The slideshow progresses, hopping from this misty mountain to the placid river banks, lined with wooden buildings and picturesque barges, to a stately building marked by a dramatic finial. “This is the Jamia Masjid, built in 1404—it is the largest mosque in Kashmir,” Wheeler says in the voiceover. “On the left, we glimpse the Hari Parbat Fort over the wall of the mosque … [Here is] a Muslim cemetery at the foot of the fort. Gravestones are placed so that they point toward Mecca. When the gravestone has a depression on the top, it is the grave of a lady. A man’s grave has a raised section called a pencil box. The man was supposed to have written the destiny of the lady… or so I was told.”

These brief excerpts of a 15-minute slideshow are just a fraction of the Mary Binney Wheeler Image Collection in Penn’s Kislak Center for Special Collections at the Rare Books and Manuscript Library (RBML). A member of a prominent Philadelphia family, the Montgomerys, Wheeler became enamored with India as a middle-aged woman, making numerous trips there and documenting her travels as she went. In later life, she began assembling the copious photographs she had taken into themes and presenting lectures to audiences as varied as local women’s clubs and visitors to the Philadelphia Museum of Art. 

Rajasthan, 1978.

David Nelson, a South Asia Studies librarian who has since left Penn, first approached Wheeler about acquiring the collection after hearing her speak at the Penn Museum. After Wheeler died in 1995, her daughter, Joan Mackie, went ahead with the donation, tossing in a $30,000 grant to cover the cost of digitizing the images and synchronizing old recordings of the lectures. Today, students and faculty from a wide range of fields access the online collection, which, in addition to presenting six complete lectures, features an extensive searchable database. Together, the 9,000-plus images constitute one of the largest collections of its kind in the United States, according to David McKnight, director of the RBML.

The lectures “are more than travelogues,” he says. “They are scholarly examinations aimed at unraveling the history of India and its religion and architecture. She was operating in the tradition of the romantic traveler, but given the knowledge she exhibits, she must have spent a lot of time studying the country.”

In one presentation, Wheeler offers insights that suggest a little of both. “There is a good reason why I have been in love with Rajput painting since my very early 20s,” she says. “In that romantic part of my life, I acquired a pair of art books written by Ananda Coomaraswamy, who was the first scholar to bring these enchanting masterpieces to the attention of the Western world. I became bedazzled by these books. One of Coomaraswamy’s paragraphs sealed my fate—I would love these Rajput paintings forever. I will quote: ‘Rajput art creates a world where all men are heroic and all women beautiful, passionate, and shy. Beasts both wild and tame are friends of man, and trees and flowers are conscious of the footsteps of the bridegroom as he passes by.’”

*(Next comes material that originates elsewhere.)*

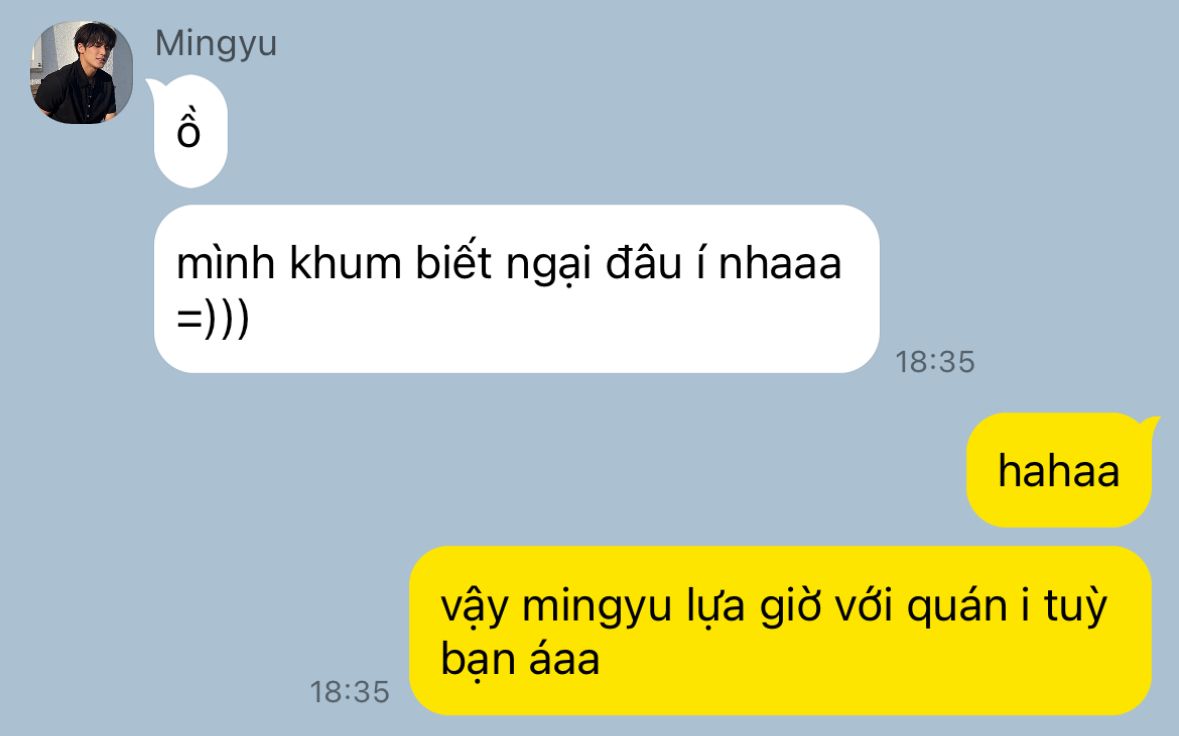Select the "ồ" message bubble

click(x=188, y=132)
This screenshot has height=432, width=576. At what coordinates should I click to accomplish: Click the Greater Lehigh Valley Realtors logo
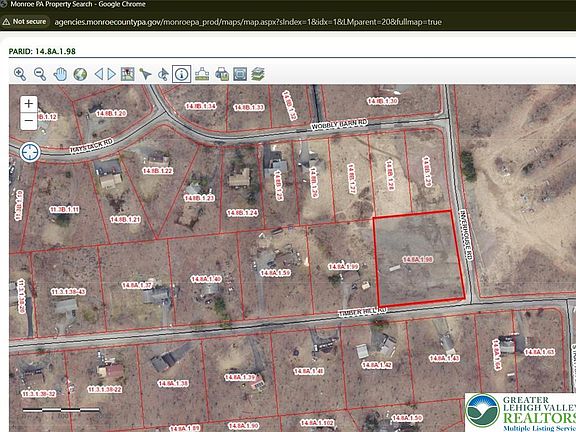(520, 412)
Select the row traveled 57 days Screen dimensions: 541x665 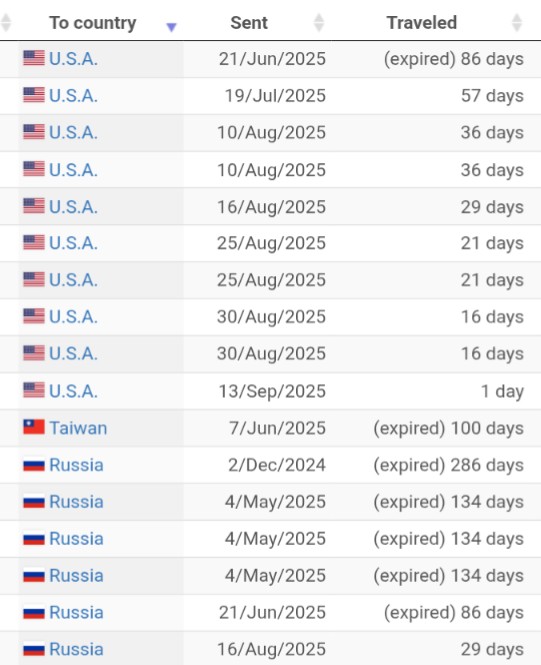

Village near Galle, Sri Lanka, 1978.

Born in 1907, Wheeler grew up on the Montgomerys’ sprawling 800-acre estate Ardrossan with her older sister Helen Hope, who famously served as the model for the character of Tracy Lord in The Philadelphia Story. As a young woman, Wheeler seemed to be able to do everything well. She studied classical piano at the Curtis Institute and while still a teenager performed as a soloist with the Philadelphia Orchestra at Carnegie Hall. Later she formed a dance company and reportedly turned down several marriage proposals from maestro Leopold Stokowski.

“Aunt Hopie was living in Villanova and having fun,” laughs Mackie. “But the person who was out there doing stuff and having adventures was in fact her younger sister.”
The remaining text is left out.